Os ingredientes carnavalescos mais destacados, atualmente, têm sido os blocos de rua, cujo crescimento continua se superando, desde o início do século XXI, no Brasil. Já são ostensivos em nove capitais: Porto Alegre, Fortaleza, Brasília, Manaus, Curitiba, Florianópolis, Rio de Janeiro, Belo Horizonte e São Paulo. Em Salvador, ainda predominam seus tradicionalmente resistentes blocos de afoxé.
Nas maiores cidades já passeiam centenas de blocos: com mais de 5 milhões de foliões, onde residem menos de sete milhões de cariocas e quatro milhões de belo-horizontinos, enquanto o passeio folião paulista já arrasta 15 milhões numa cidade onde residem 12 milhões de habitantes. Sua profusão associativa é exponencial nos municípios das várias regiões brasileiras, principalmente nos mais urbanizados. Tanto que seu formato tem evoluído para a formação contínua de associações entre vários blocos de rua, ou seja, adotando ligações (ou Ligas de Blocos de Rua) cada vez mais assumidas como formato. Alguns Blocos são tão grandes que até já nascem como Ligas.
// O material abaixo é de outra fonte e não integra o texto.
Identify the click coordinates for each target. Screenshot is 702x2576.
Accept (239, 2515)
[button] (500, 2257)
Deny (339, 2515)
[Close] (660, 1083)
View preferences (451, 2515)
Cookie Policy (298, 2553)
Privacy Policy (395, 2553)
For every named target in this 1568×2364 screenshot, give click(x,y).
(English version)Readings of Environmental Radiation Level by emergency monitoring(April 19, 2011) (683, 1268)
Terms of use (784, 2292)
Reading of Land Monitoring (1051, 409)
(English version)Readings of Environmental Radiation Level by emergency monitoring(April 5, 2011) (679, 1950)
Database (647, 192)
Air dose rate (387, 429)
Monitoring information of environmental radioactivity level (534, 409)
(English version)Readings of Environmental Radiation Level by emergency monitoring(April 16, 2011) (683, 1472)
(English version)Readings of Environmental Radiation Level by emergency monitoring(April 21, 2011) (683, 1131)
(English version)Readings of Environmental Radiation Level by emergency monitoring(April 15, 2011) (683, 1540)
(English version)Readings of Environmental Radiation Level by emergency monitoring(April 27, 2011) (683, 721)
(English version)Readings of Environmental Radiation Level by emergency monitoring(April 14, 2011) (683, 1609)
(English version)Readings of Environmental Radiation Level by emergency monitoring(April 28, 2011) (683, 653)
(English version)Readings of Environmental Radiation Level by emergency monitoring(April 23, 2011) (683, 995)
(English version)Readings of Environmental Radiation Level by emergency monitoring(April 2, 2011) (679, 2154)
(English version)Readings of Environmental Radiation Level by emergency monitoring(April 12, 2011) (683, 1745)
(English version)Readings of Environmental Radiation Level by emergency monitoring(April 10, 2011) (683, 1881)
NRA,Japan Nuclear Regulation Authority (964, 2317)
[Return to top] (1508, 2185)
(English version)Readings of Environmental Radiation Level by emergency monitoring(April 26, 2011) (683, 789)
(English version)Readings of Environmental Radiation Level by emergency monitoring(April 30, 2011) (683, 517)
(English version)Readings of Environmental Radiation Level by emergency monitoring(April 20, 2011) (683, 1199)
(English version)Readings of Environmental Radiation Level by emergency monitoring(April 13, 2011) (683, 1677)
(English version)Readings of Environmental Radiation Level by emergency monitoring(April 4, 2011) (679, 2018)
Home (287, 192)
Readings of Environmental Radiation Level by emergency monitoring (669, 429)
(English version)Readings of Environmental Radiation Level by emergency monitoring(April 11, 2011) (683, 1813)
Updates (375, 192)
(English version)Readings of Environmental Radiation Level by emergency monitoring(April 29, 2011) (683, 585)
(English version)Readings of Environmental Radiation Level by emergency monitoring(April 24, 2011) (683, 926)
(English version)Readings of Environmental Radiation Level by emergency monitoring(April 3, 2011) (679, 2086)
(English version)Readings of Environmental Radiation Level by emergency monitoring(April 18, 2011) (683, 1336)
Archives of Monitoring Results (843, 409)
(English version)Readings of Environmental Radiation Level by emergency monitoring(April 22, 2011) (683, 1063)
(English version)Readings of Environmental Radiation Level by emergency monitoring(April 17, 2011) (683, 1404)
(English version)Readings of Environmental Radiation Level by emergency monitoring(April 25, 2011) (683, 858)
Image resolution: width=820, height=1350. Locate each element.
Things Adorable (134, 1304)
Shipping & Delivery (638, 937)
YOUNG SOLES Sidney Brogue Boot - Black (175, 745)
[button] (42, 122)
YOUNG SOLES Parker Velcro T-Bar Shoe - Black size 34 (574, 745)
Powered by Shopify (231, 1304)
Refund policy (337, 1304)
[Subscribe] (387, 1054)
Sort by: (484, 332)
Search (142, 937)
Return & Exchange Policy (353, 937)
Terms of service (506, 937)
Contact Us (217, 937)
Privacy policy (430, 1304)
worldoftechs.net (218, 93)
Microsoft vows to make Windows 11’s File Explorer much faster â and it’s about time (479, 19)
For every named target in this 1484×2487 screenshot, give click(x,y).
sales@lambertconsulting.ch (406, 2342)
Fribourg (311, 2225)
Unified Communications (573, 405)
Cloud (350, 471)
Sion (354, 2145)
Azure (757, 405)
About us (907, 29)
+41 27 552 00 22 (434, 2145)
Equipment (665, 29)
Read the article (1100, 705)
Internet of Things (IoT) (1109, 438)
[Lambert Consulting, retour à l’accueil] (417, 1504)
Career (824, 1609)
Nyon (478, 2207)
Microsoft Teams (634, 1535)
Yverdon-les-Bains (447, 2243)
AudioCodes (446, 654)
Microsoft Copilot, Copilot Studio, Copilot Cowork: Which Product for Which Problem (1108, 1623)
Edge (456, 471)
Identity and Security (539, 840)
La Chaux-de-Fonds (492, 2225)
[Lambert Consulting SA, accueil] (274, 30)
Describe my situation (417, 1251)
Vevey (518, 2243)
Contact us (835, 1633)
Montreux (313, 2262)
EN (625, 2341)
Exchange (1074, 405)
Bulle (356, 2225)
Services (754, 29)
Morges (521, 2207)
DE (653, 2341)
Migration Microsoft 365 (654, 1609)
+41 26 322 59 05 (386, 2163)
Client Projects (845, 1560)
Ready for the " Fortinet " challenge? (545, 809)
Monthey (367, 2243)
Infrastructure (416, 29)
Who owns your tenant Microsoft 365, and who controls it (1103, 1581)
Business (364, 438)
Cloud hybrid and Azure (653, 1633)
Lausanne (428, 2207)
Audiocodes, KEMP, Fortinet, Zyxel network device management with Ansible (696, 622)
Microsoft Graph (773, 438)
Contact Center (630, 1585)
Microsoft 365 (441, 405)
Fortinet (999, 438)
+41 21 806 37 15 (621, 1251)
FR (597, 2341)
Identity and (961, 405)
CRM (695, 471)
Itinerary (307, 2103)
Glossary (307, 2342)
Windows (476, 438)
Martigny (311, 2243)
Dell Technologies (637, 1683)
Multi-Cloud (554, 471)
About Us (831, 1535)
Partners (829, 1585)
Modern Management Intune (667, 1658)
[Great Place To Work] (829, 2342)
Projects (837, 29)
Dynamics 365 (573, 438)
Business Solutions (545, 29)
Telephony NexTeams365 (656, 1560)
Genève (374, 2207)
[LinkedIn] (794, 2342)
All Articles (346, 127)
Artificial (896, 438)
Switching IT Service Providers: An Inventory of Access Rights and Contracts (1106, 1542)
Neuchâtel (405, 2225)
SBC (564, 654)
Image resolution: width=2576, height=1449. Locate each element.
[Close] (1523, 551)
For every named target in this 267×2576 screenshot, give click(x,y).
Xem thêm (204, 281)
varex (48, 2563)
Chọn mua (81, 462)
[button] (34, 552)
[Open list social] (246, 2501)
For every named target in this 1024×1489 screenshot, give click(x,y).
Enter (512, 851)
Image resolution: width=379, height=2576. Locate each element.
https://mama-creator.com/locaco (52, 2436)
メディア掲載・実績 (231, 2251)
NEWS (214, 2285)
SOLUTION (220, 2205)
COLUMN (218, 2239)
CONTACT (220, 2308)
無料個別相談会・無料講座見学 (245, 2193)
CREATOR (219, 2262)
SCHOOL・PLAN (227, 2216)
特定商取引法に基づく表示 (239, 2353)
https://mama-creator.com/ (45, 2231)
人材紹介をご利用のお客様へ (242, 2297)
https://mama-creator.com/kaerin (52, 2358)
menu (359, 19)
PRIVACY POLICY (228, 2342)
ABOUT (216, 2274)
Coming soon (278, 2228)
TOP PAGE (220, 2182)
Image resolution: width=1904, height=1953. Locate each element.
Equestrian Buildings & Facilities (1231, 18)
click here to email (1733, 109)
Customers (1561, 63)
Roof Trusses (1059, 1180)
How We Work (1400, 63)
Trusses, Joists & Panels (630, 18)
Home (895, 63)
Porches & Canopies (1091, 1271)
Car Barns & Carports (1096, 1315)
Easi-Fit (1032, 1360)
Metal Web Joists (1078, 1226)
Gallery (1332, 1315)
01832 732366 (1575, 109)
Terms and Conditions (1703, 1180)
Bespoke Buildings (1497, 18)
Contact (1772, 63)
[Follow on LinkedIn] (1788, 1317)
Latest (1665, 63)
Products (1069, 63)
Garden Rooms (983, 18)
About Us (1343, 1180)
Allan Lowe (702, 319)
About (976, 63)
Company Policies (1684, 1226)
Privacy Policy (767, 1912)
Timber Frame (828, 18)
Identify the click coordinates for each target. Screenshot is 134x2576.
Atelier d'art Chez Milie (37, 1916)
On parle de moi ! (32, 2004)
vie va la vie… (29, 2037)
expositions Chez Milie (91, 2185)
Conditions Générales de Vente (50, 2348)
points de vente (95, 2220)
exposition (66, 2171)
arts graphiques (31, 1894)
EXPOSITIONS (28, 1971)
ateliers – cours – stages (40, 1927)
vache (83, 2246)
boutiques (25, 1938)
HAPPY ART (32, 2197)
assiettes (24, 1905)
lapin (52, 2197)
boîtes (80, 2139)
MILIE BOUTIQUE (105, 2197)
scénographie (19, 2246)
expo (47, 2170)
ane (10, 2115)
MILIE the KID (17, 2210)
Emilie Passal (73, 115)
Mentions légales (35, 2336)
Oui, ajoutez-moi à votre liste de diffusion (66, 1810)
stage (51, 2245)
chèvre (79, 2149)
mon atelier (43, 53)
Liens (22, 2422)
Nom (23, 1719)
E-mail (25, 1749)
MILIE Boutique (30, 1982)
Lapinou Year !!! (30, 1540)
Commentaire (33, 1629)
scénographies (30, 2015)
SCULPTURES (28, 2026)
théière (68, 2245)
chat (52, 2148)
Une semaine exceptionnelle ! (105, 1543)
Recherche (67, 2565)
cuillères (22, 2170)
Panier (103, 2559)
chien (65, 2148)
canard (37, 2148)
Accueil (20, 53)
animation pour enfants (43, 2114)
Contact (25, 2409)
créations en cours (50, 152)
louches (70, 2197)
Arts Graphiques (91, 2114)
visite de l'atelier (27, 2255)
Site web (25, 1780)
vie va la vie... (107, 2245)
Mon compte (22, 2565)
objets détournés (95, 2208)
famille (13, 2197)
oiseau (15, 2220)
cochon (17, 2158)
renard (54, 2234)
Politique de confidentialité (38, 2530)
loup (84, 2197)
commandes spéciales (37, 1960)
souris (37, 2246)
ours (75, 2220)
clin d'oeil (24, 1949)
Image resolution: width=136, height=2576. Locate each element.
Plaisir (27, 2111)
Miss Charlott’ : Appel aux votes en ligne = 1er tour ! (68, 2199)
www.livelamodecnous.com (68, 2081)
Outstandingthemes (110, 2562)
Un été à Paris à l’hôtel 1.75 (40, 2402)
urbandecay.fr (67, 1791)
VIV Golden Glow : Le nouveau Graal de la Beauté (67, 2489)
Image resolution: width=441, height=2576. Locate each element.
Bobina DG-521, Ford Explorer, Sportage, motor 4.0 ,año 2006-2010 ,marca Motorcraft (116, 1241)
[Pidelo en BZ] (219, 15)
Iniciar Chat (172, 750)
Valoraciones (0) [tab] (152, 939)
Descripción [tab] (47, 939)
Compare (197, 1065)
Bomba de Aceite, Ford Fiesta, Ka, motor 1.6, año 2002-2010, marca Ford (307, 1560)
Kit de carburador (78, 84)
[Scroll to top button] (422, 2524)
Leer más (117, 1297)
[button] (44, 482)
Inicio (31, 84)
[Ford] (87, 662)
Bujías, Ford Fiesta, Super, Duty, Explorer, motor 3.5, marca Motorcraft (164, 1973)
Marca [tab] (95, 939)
Diferentes dos antigos cordões, ranchos (cortejos com temas recorrentes ou indiferentes) ou algazarras com batuques (supostamente iniciadas pelo lendário português Zé Pereira em 1846 sem tema algum), nos atuais blocos de rua se exprime a diversificação da modernidade brasileira, através dos vários estilos coletivos que os identificam, como nas adesões foliãs pelo bloco paulista Casa Comigo (desde 2013), pelo ambientalista carioca Vagalume O Verde (desde 2005) e pela emergência LGBTQIA+ do belo-horizontino Então, Brilha! (desde 2010). Aderir a um bloco é expressar sua identidade.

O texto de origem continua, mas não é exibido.